When Martin Luther King, Jr. was assassinated in 1968, he was in the midst of organizing what was called the Poor People’s Campaign. Its premise was straightforward: The fight for civil rights had to include economic justice and equal opportunity for black people to access and build wealth.
But just over 50 years later, the U.S. is even further away from realizing King’s vision of economic equity. A report from the progressive think tank Institute for Policy Studies, released to coincide with what would have been King’s 90th birthday, finds that in the past few decades, black wealth has actually dropped by half. Adjusted for inflation, the wealth of white families rose an average of 33% in the same time period. The number of households that control over $10 million (most of them white) shot up 856%.
In policy discussions, says report co-author and IPS project director Josh Hoxie, the wealth gap between white families and families of color tends to be discussed as a separate phenomenon than the growing divide between rich and poor in the U.S. What the IPS report, Dreams Deferred, shows is that they’re undeniably linked. Today, the median black family owns around $3,600 in wealth. The 400 richest families in America own more wealth than all black families in the U.S., and a quarter of Latino families.
“We generate a certain amount of wealth as a country year over year, and if you look at the numbers, you get a sense of where the money goes,” Hoxie says. “These assets are going to the rich over the poor, and the rich are overwhelmingly white.” In short, our economic system is failing families of color, and it’s doing so by benefitting wealthy, mostly white families that already control most of the wealth.

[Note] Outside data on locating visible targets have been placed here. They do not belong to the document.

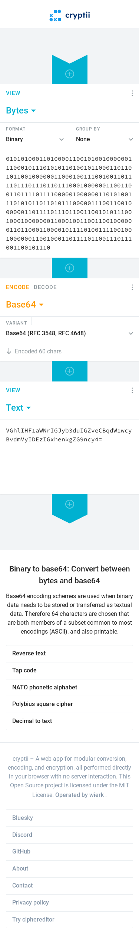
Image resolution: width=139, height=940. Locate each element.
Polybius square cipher (42, 703)
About (20, 868)
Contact (22, 885)
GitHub (21, 851)
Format (16, 128)
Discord (22, 834)
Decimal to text (32, 720)
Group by (88, 128)
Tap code (24, 670)
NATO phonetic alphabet (44, 687)
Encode (17, 287)
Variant (16, 322)
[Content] (69, 203)
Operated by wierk (80, 794)
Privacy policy (30, 902)
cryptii (21, 758)
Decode (45, 287)
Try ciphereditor (33, 919)
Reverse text (29, 653)
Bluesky (22, 817)
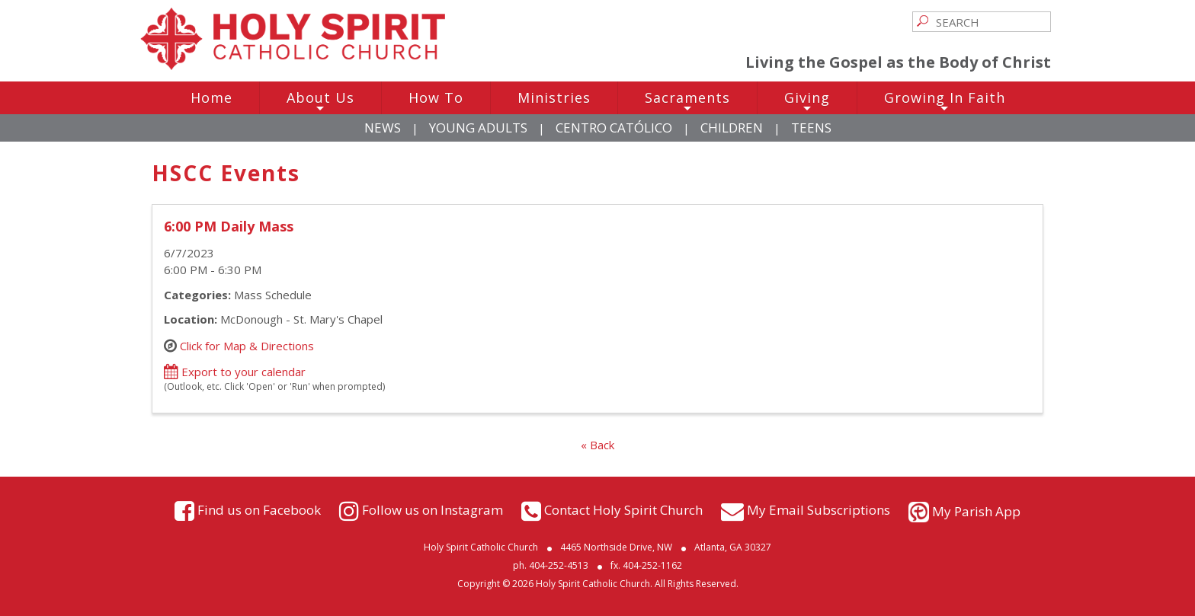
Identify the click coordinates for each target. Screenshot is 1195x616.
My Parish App (976, 511)
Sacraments (687, 101)
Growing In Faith (944, 101)
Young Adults (478, 127)
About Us (320, 101)
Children (731, 127)
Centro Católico (614, 127)
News (382, 127)
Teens (811, 127)
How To (435, 97)
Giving (807, 101)
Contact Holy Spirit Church (623, 510)
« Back (597, 444)
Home (211, 97)
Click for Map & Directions (247, 345)
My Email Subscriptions (818, 510)
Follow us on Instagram (432, 510)
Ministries (554, 97)
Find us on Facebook (259, 510)
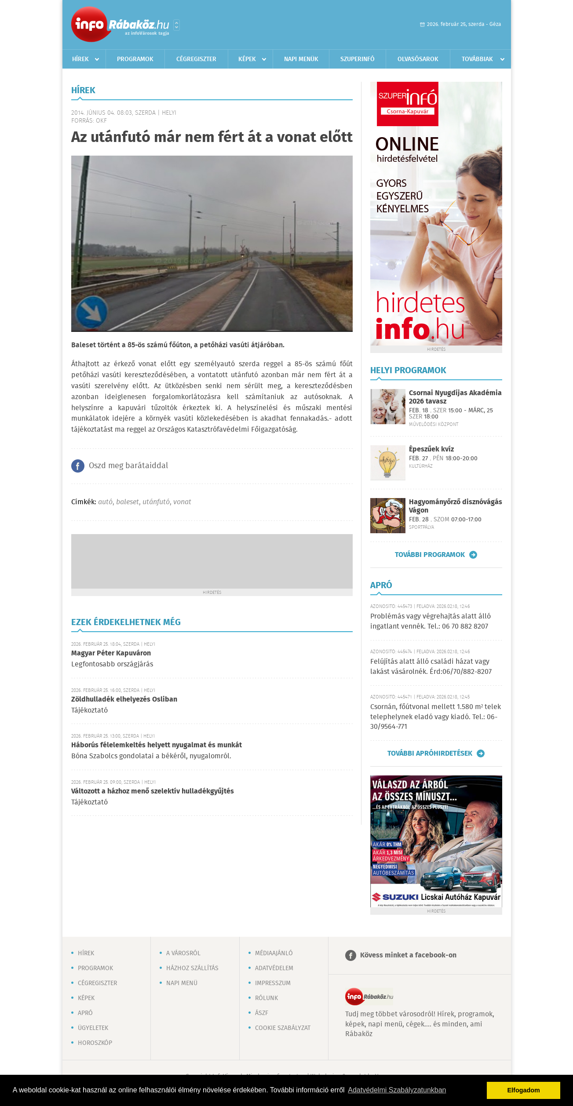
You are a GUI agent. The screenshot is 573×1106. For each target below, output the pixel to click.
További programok (430, 555)
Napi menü (181, 983)
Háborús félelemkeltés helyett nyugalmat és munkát (156, 745)
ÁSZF (261, 1013)
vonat (182, 502)
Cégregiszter (196, 59)
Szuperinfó (357, 59)
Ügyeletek (93, 1028)
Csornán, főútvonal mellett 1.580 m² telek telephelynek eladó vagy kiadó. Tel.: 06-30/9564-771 (435, 717)
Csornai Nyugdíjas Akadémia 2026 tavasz (455, 397)
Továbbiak (477, 59)
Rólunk (266, 998)
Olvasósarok (418, 59)
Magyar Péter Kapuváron (111, 653)
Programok (135, 59)
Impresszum (273, 983)
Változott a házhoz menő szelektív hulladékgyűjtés (152, 791)
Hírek (80, 59)
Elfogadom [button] (523, 1090)
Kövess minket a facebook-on (408, 955)
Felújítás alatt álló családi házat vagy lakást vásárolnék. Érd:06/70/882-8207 (431, 666)
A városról (183, 953)
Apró (85, 1013)
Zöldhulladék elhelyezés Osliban (124, 699)
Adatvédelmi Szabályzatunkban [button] (397, 1090)
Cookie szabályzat (282, 1028)
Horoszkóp (95, 1043)
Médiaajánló (274, 953)
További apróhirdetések (429, 753)
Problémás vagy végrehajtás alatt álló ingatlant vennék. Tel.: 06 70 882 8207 (430, 621)
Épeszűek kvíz (431, 449)
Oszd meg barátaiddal (128, 466)
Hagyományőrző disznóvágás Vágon (455, 506)
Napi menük (301, 59)
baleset (127, 502)
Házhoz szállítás (192, 968)
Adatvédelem (274, 968)
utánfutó (156, 502)
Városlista (176, 25)
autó (105, 502)
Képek (247, 59)
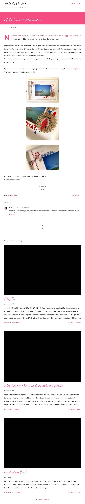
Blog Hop (10, 299)
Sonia (10, 207)
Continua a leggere (74, 322)
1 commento (16, 492)
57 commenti (16, 409)
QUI (22, 176)
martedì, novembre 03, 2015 (21, 207)
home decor (15, 195)
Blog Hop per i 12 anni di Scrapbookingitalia (33, 385)
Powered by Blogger (42, 499)
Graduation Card (15, 472)
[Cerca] (73, 3)
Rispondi (12, 214)
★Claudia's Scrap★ (15, 3)
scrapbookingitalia (73, 69)
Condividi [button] (75, 195)
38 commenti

Trends in overall wealth inequality in the U.S. extend beyond race. Between 1983 and 2016, the richest .1% of Americans have seen their wealth grow by 133%, while the median American family has lost 3% of its wealth. In this time period, white families continued to get slightly richer, bringing in an average of $1,000 more annually. However, Latino families’ average wealth only grew by around $66 per year, and black families lost around $83 per year. As the U.S becomes more diverse and the population share of black and Latino families grows, our economy’s inability to serve non-white populations equitably becomes more and more stark.
Hoxie says the numbers in the report encapsulate something his colleague Chuck Collins, who heads up IPS’s program on inequality and the common good, always says: “Wealth is where the past meets the present.” The disparity between families of color and white families “is where the historical legacy of racist policy lives on,” Hoxie says. Systems like slavery, Jim Crow, housing discrimination, unequal benefits distribution after WWII, and mass incarceration today all drive an economic wedge between black and white in the U.S. “All of these things remain unaddressed,” Hoxie says.

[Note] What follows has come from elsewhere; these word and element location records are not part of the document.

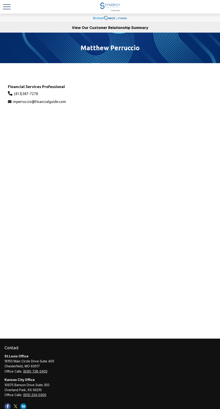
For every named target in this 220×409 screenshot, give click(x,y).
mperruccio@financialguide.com (39, 102)
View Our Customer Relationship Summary (110, 27)
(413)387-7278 (26, 94)
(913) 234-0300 (34, 395)
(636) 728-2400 (35, 371)
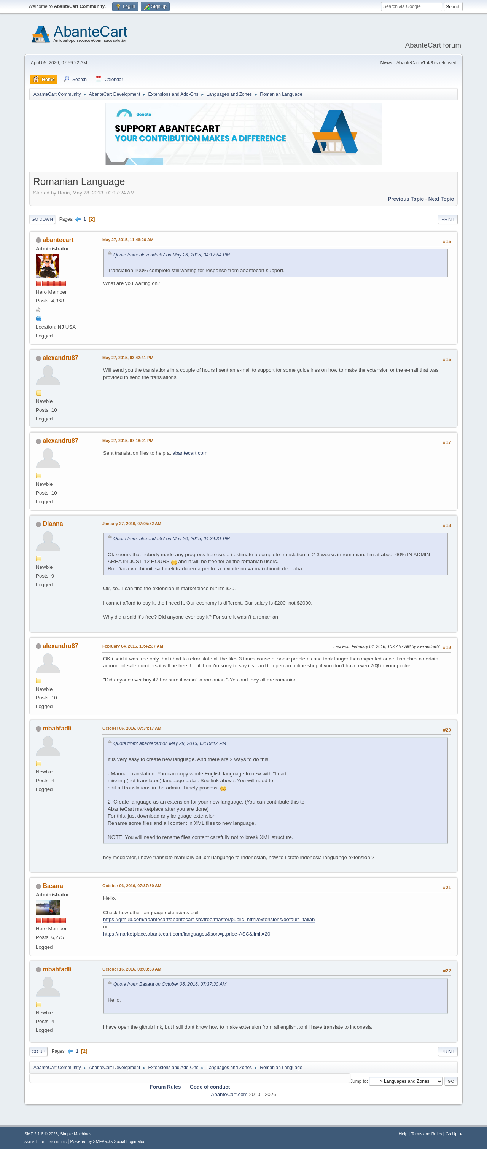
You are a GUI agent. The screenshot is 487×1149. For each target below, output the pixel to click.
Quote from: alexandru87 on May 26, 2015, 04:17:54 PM (171, 255)
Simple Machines (75, 1133)
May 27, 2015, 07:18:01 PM (127, 440)
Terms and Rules (426, 1133)
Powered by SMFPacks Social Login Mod (108, 1141)
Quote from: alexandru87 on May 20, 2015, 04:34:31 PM (171, 538)
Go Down (42, 219)
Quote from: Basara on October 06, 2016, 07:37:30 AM (169, 984)
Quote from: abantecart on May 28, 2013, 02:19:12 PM (169, 743)
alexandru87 (60, 358)
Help (403, 1133)
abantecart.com (189, 453)
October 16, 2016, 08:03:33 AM (131, 969)
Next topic (441, 199)
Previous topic (406, 199)
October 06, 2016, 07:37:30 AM (131, 885)
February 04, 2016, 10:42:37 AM (132, 646)
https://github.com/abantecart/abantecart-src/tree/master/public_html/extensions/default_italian (209, 919)
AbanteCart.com (229, 1094)
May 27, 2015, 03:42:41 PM (127, 357)
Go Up (38, 1051)
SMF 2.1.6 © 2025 (41, 1133)
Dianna (53, 523)
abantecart (58, 240)
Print (447, 219)
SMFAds (31, 1141)
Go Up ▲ (454, 1133)
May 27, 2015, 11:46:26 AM (127, 239)
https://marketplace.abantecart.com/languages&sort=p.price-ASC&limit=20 (186, 934)
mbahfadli (57, 728)
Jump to (358, 1081)
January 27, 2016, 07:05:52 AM (131, 523)
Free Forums (56, 1141)
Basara (53, 886)
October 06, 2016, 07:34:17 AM (131, 728)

In Dreams Deferred, IPS points out that the policies that could begin to address the racial wealth gap–and the overall divide between rich and poor in the U.S.–are not so different from the things King was hoping to bring about in his lifetime. Greater investments in affordable housing at the federal level, healthcare for all, a federal jobs guarantee, and higher wages: These all mirror the demands of the Poor People’s Campaign in the 1960s. “Nothing we’re talking about now is radical, given the lack of progress over the last 50 years,” Hoxie says. IPS takes the stance that the policies most likely to be effective are those that are targeted at alleviating poverty, like investment in affordable housing. Because low-wealth families are predominantly those of color, the antipoverty program would also get to the root of the racial wealth gap.
Broadly, what Hoxie and his co-authors want people to understand from the report is how the stratification between rich and poor in the U.S. thwarts our chance at a racially equitable society. A simple 1% tax on the wealth of the top .1% of the country, Hoxie says, would generate slightly less than $2 trillion over the next decade. That money could directly fund projects like affordable housing development, or “baby bonds” (government-funded children’s savings accounts) for children born into lower-income families–a policy that, had it been implemented in 1979, would have shrunk the black-white wealth gap by 82% today.
“I don’t think that as a country, we can lead the world in billionaires and concentrated wealth, and have a broad, prosperous, and diverse middle class,” Hoxie says. “Those concepts don’t work together.”